** ACTIVITY **
What you return must be every line below that includes the word "accomplish".

** STUDY MATERIAL **
= = = =
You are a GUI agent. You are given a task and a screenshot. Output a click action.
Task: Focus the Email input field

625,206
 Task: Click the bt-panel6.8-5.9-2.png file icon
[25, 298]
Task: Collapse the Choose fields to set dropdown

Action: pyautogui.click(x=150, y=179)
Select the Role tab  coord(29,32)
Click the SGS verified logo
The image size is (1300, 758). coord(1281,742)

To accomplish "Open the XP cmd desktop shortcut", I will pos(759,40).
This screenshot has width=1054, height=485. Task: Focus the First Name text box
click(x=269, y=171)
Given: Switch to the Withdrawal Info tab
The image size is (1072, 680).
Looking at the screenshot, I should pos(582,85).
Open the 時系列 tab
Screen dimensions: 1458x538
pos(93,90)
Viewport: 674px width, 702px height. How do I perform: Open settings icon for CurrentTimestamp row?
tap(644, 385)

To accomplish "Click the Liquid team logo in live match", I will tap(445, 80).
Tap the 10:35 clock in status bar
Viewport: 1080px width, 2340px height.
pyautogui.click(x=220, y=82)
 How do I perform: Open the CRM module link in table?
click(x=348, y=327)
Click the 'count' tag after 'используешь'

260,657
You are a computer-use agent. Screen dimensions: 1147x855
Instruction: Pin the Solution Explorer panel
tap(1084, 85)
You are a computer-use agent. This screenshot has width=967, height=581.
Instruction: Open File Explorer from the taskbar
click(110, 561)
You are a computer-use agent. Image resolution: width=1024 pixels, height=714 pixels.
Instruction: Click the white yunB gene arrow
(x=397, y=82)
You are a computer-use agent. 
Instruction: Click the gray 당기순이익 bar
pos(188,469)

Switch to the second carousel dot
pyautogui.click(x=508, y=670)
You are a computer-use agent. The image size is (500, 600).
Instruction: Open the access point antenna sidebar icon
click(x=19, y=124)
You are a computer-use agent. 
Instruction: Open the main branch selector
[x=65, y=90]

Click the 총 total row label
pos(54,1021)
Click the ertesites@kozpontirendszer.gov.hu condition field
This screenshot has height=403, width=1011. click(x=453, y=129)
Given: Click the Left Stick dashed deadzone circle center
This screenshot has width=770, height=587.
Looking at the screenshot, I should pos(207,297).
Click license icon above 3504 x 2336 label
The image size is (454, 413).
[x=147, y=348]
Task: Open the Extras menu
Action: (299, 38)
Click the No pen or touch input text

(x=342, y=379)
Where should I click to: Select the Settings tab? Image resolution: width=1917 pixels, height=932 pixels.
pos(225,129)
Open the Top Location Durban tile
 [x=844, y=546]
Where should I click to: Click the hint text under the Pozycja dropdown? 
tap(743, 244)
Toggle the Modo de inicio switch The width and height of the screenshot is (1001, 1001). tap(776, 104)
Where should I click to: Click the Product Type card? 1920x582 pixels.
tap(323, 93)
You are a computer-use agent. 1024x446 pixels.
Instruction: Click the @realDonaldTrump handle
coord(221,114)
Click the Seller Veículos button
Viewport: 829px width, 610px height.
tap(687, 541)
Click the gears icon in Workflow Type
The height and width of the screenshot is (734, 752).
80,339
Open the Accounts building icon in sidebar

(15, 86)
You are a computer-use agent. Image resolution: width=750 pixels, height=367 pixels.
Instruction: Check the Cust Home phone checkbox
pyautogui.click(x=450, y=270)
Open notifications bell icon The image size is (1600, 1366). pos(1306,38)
= = = =
** EXPECTED ANSWER **
To accomplish "Open the XP cmd desktop shortcut", I will pos(759,40).
To accomplish "Click the Liquid team logo in live match", I will tap(445, 80).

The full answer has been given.